Wednesday 10 April 2013

Hit Me with Your Best Shot: Jurassic Park

This post is brought to you by The Film Experience's 'Hit Me with Your Best Shot'

John Hammond (Richard Attenborough) is a huckster at heart. He started out as the proprietor of a fraudulent flea circus, thrilled, in a charitable interpretation, to be injecting a little wonder and amusement into people's lives through the power of illusion - or in a less charitable take, pulling the wool over their eyes and pocketing their cash.
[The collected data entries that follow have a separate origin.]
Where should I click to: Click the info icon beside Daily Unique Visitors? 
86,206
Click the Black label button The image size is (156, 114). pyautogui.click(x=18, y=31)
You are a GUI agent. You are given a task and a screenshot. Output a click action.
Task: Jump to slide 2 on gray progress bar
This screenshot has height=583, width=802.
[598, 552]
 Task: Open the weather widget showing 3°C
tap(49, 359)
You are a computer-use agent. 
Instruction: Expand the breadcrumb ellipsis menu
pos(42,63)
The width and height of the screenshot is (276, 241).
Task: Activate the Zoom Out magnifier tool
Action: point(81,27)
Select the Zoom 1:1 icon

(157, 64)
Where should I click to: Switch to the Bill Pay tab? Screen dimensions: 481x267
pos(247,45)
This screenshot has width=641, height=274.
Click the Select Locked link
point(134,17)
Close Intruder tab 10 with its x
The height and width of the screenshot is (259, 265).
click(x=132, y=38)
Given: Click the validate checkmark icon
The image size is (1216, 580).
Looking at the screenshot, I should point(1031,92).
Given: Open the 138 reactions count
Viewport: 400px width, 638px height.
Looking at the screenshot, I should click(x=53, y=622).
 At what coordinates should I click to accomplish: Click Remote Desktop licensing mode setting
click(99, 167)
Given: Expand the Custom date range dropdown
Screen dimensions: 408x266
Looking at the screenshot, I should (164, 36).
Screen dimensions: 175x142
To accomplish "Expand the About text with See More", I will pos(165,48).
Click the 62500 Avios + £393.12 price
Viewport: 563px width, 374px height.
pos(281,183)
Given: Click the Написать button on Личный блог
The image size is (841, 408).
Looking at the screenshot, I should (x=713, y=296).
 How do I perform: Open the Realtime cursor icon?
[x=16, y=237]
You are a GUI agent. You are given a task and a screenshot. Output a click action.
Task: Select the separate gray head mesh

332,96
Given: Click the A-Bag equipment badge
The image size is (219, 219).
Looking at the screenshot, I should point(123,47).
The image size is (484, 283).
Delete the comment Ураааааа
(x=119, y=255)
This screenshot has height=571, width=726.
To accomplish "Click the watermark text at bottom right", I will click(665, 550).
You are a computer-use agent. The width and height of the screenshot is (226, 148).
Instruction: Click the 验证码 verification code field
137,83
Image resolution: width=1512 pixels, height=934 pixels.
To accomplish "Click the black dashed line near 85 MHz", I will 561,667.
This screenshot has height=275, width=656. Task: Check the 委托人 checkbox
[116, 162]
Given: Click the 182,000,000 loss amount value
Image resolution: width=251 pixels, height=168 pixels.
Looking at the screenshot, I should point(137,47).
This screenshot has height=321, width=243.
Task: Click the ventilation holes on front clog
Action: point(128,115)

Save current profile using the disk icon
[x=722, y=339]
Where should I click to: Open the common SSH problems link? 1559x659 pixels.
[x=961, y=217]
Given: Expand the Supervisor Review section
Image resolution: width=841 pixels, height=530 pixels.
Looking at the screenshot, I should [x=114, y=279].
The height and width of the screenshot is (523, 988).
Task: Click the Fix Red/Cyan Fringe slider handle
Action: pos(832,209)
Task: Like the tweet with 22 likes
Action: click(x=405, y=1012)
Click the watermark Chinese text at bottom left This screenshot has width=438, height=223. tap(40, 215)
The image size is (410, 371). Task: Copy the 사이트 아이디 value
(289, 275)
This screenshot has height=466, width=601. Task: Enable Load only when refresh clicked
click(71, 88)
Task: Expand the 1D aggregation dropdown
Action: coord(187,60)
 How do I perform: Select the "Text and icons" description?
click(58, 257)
The character, in Spielberg's film, has been softened considerably from Michael Crichton's novel, in which he's an egotistical and greedy bastard who ends up dying alone, devoured by his own creations. You have to wonder if that is, in part, because Hammond is now such an obvious stand-in for a Hollywood director like Spielberg - using cutting-edge technology to thrill his audience and sell a bunch of branded merchandise, but living in constant anxiety that the money's going to get pulled. In the film he's essentially benign, a charming old Scottish duffer who simply underestimates any complex system's tendency to chaos - something Spielberg would surely understand. I mean, you could read the entire film as being about Spielberg's difficulty wrangling Bruce the shark for Jaws.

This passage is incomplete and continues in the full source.